*Assignment:* Output an exact reproduction of the data.

(Saved entries)
........
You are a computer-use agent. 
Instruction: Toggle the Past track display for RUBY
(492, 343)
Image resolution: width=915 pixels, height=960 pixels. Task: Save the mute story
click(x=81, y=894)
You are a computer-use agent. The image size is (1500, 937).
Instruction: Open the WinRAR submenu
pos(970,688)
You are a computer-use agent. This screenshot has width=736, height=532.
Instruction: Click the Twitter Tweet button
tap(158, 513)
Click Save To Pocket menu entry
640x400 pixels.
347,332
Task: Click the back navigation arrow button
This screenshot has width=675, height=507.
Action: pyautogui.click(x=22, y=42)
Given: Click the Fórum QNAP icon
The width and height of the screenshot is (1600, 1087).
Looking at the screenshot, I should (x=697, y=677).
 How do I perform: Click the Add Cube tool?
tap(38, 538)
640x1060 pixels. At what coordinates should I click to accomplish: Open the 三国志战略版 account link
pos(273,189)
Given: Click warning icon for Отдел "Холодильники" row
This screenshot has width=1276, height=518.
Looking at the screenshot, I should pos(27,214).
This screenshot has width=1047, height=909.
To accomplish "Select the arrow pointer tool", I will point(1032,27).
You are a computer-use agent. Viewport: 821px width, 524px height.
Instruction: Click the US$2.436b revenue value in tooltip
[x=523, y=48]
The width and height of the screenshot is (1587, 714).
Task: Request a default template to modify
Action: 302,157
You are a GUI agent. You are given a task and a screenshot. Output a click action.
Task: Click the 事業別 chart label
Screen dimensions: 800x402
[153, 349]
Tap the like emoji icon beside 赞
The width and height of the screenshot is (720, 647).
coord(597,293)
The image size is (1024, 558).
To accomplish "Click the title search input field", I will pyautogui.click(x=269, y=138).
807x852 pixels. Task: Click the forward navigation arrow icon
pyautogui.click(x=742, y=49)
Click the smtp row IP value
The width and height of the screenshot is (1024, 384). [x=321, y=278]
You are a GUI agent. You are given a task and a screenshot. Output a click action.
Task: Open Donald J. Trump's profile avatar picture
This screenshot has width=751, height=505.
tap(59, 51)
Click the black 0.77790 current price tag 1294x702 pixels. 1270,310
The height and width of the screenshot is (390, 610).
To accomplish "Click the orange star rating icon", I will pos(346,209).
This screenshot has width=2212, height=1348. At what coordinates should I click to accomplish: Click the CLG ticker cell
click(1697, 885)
........
*Exercise result:*
You are a computer-use agent. 
Instruction: Toggle the Past track display for RUBY
(492, 343)
Image resolution: width=915 pixels, height=960 pixels. Task: Save the mute story
click(x=81, y=894)
You are a computer-use agent. The image size is (1500, 937).
Instruction: Open the WinRAR submenu
pos(970,688)
You are a computer-use agent. This screenshot has width=736, height=532.
Instruction: Click the Twitter Tweet button
tap(158, 513)
Click Save To Pocket menu entry
640x400 pixels.
347,332
Task: Click the back navigation arrow button
This screenshot has width=675, height=507.
Action: pyautogui.click(x=22, y=42)
Given: Click the Fórum QNAP icon
The width and height of the screenshot is (1600, 1087).
Looking at the screenshot, I should (x=697, y=677).
 How do I perform: Click the Add Cube tool?
tap(38, 538)
640x1060 pixels. At what coordinates should I click to accomplish: Open the 三国志战略版 account link
pos(273,189)
Given: Click warning icon for Отдел "Холодильники" row
This screenshot has width=1276, height=518.
Looking at the screenshot, I should pos(27,214).
This screenshot has width=1047, height=909.
To accomplish "Select the arrow pointer tool", I will point(1032,27).
You are a computer-use agent. Viewport: 821px width, 524px height.
Instruction: Click the US$2.436b revenue value in tooltip
[x=523, y=48]
The width and height of the screenshot is (1587, 714).
Task: Request a default template to modify
Action: 302,157
You are a GUI agent. You are given a task and a screenshot. Output a click action.
Task: Click the 事業別 chart label
Screen dimensions: 800x402
[153, 349]
Tap the like emoji icon beside 赞
The width and height of the screenshot is (720, 647).
coord(597,293)
The image size is (1024, 558).
To accomplish "Click the title search input field", I will pyautogui.click(x=269, y=138).
807x852 pixels. Task: Click the forward navigation arrow icon
pyautogui.click(x=742, y=49)
Click the smtp row IP value
The width and height of the screenshot is (1024, 384). [x=321, y=278]
You are a GUI agent. You are given a task and a screenshot. Output a click action.
Task: Open Donald J. Trump's profile avatar picture
This screenshot has width=751, height=505.
tap(59, 51)
Click the black 0.77790 current price tag 1294x702 pixels. 1270,310
The height and width of the screenshot is (390, 610).
To accomplish "Click the orange star rating icon", I will pos(346,209).
This screenshot has width=2212, height=1348. At what coordinates should I click to accomplish: Click the CLG ticker cell
click(1697, 885)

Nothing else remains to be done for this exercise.